So, those are the Brighton (and Lewes) Billingham Book Bargains. I'm still missing a couple of the Tom Thorne novels, including, crucially, 2005's Lazybones, the third book in the series, so until that turns up in a local charity shop, I can't really progress any further past Scaredy Cat (gotta read them in order, obv). Which is why, as I mentioned yesterday, I'll probably read Billingham's standalone novel In the Dark next. Oh, and see below for a comment from Mr Billingham himself.

And that is yer bleedin' lot for this week, chiefly because tomorrow is my birthday and I've got better things to do during the day than post little-read missives about books. Like, er... visiting some secondhand bookshops, for instance. Oh shush. It's my birthday and I'll spend it how I like.
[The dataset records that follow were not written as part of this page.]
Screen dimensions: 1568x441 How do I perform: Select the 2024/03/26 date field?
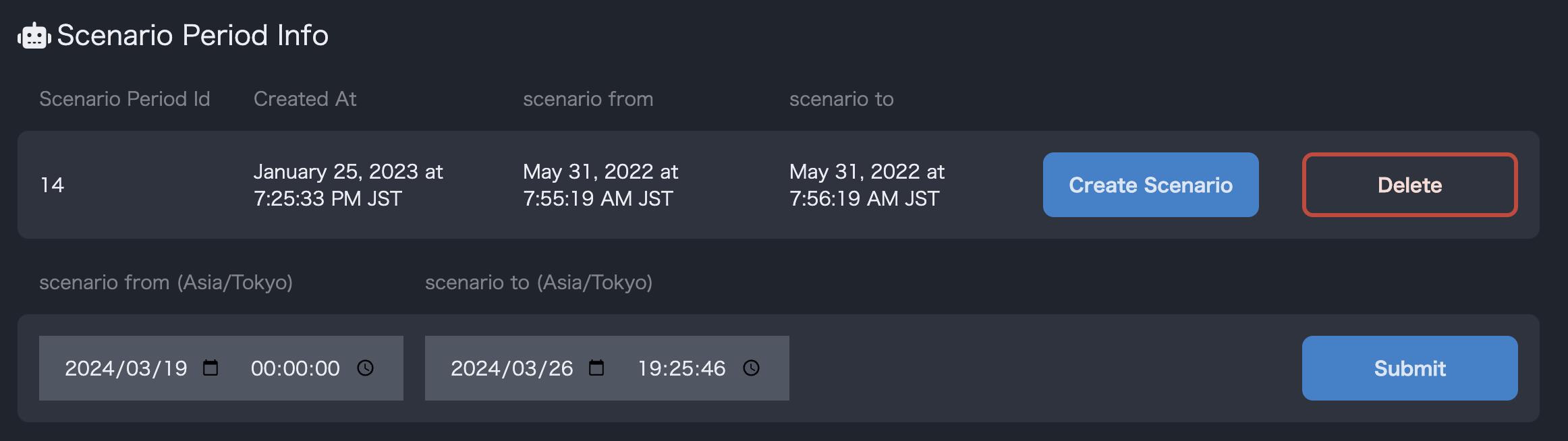tap(511, 368)
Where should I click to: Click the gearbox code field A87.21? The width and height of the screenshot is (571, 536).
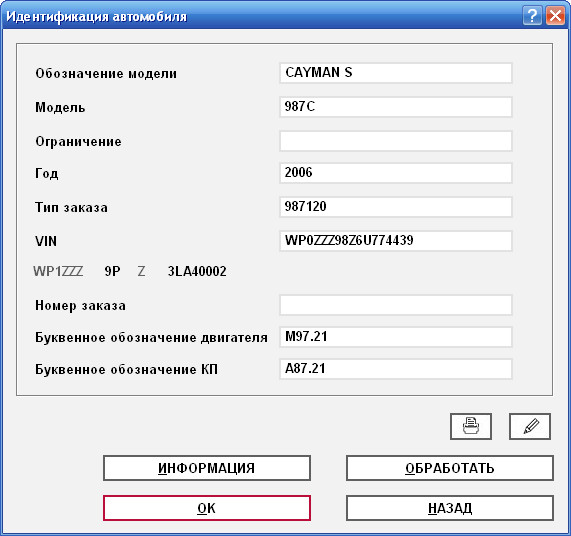pyautogui.click(x=396, y=369)
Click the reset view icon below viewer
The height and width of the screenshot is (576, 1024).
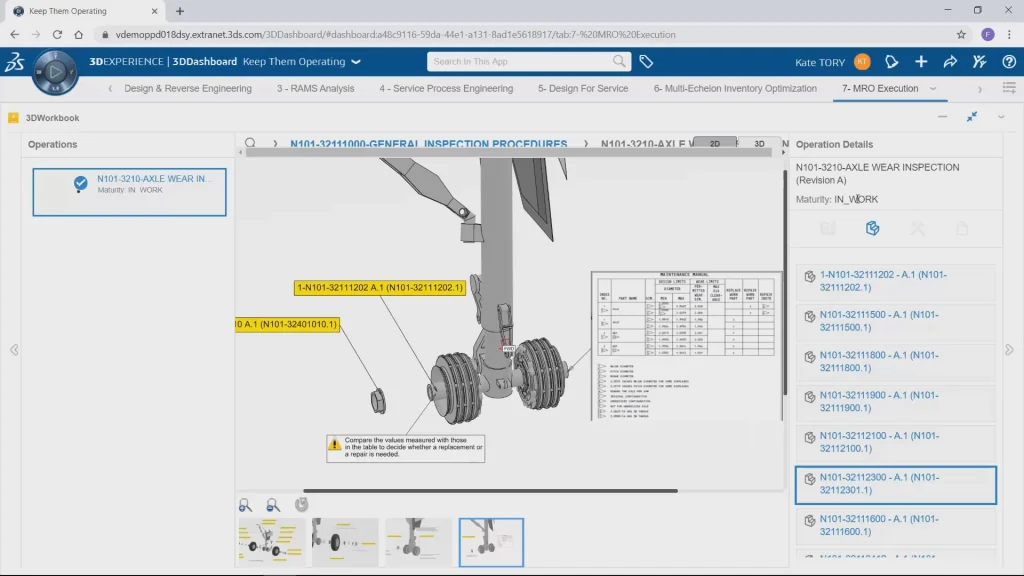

As for next week's blogging, I'll have a random selection of posts on, most likely, Kate Atkinson, James Blish (possibly), and one or two other authors besides. Toodle-pip!

Wednesday, 23 March 2011

Lewes Book Bargains: First Editions of Death Message, Bloodline and In the Dark by Mark Billingham

So then. Thus far in this run of posts on British crime fiction author Mark Billingham and his series of novels starring Detective Inspector Tom Thorne we've had an irritable, overlong essay on his debut novel, 2001's Sleepyhead, and how it compares to the Sky One TV series Thorne: Sleepyhead, and another, perhaps even more irritable but not quite so long essay on its 2002 sequel, Scaredy Cat, and how it stacks up against the Sky One TV series Thorne: Scaredy Cat. Now it's time to turn to some Lewes – and, to follow, Brighton – Book Bargains, i.e. first editions of a number of Billingham's books I've bought in Lewes (where I live and work) and Brighton (which I often visit) charity shops recently.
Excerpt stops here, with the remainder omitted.